La période d’écriture des quatuors 11 à 15 (la plupart en mineur), correspond aux années de déclin physique. Des problèmes cardiaques, une paralysie de la main et une inflammation de la moëlle épinière, notamment, auxquels s’ajoutent des épisodes dépressifs. Mais rien de tout ne saurait l’empêcher d’écrire et de poursuivre son œuvre, aussi la musique prend-elle des tours introspectifs très sombres et douloureux, et parfois même grinçants, comme dans le 13e, qui se termine par un solo d’alto dans le suraigu dans une sorte de déchirant soupir.
Le tout dernier quatuor est en quelque sorte une longue oraison funèbre où six mouvements lents et désespérés s’enchaînent, momentanément troublés par l’agitation des triples croches de l’intermezzo. Chostakovitch y tient une sorte de dialogue avec la mort.
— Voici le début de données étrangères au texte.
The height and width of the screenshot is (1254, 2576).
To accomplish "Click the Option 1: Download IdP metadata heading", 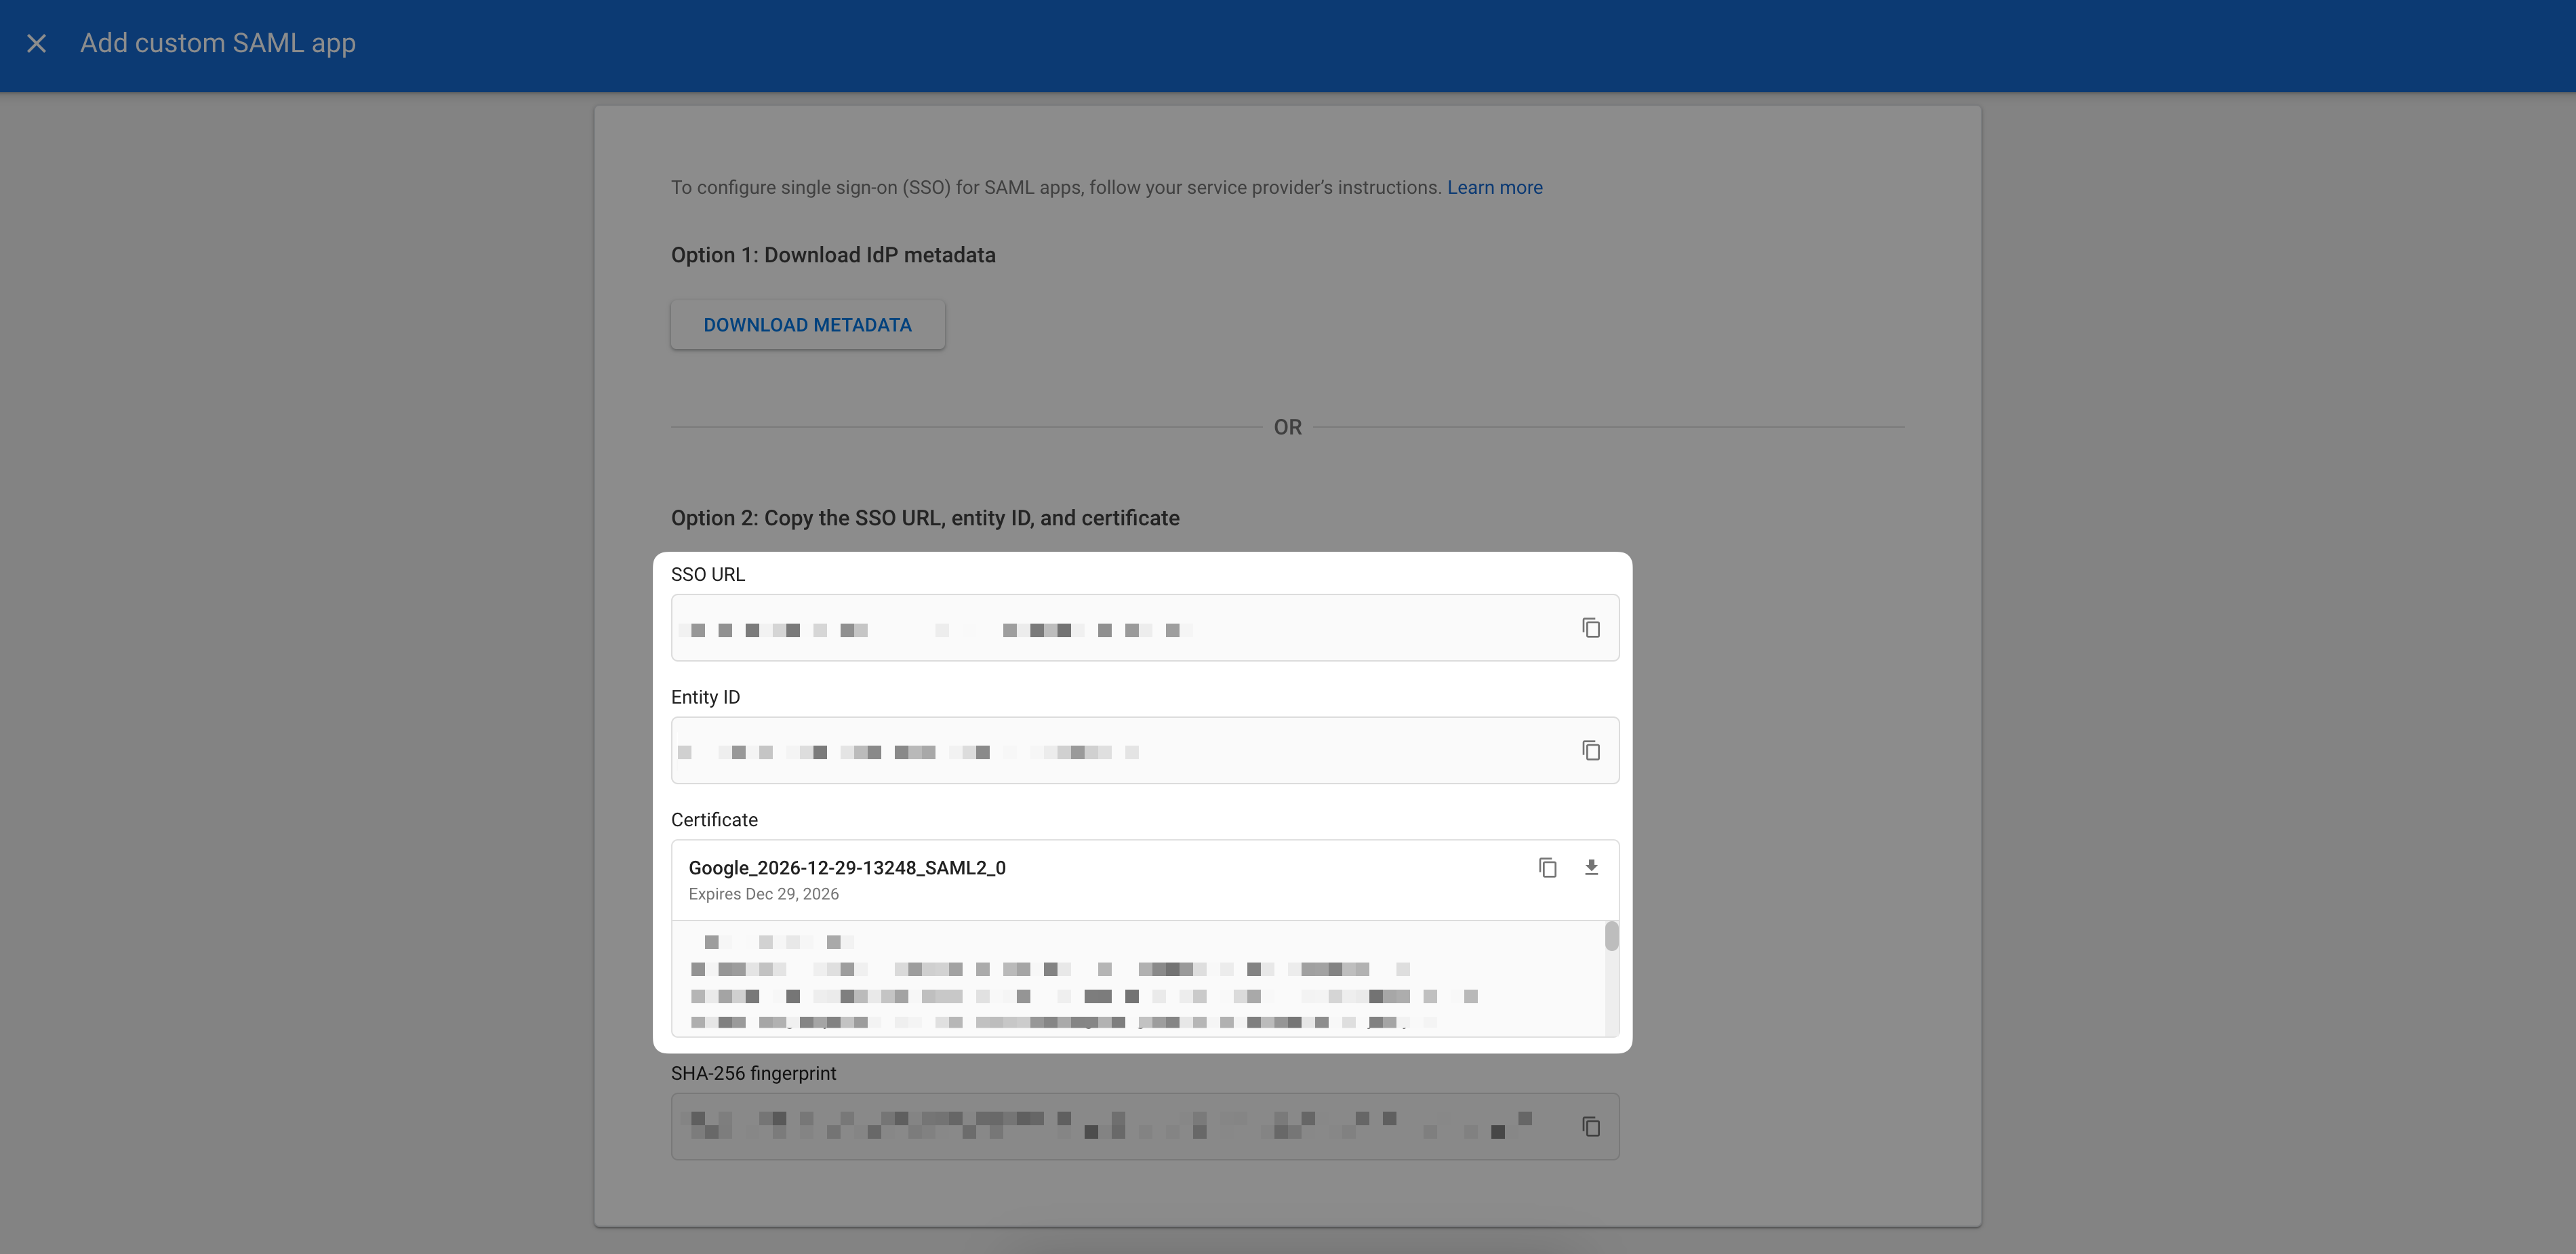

C’est lourd, puissant et vachement poignant, mais en même temps empreint d’une certaine sérénité devant l’inéluctable.
Une fois les dernières notes évanouies, nous sommes restés un bon moment dans le silence, encore abasourdis par la beauté déchirante de ce concentré existentiel d’humanité, avant qu’applaudir ne nous fasse reprendre nos esprits et nous ramène à la réalité.
Merci à Olga, Cynthia, Antoine et Pierre-Alain pour cette formidable odyssée. Pour tous les mélomanes réunis ces trois soirées-là, ç’a été des moments de pur bonheur.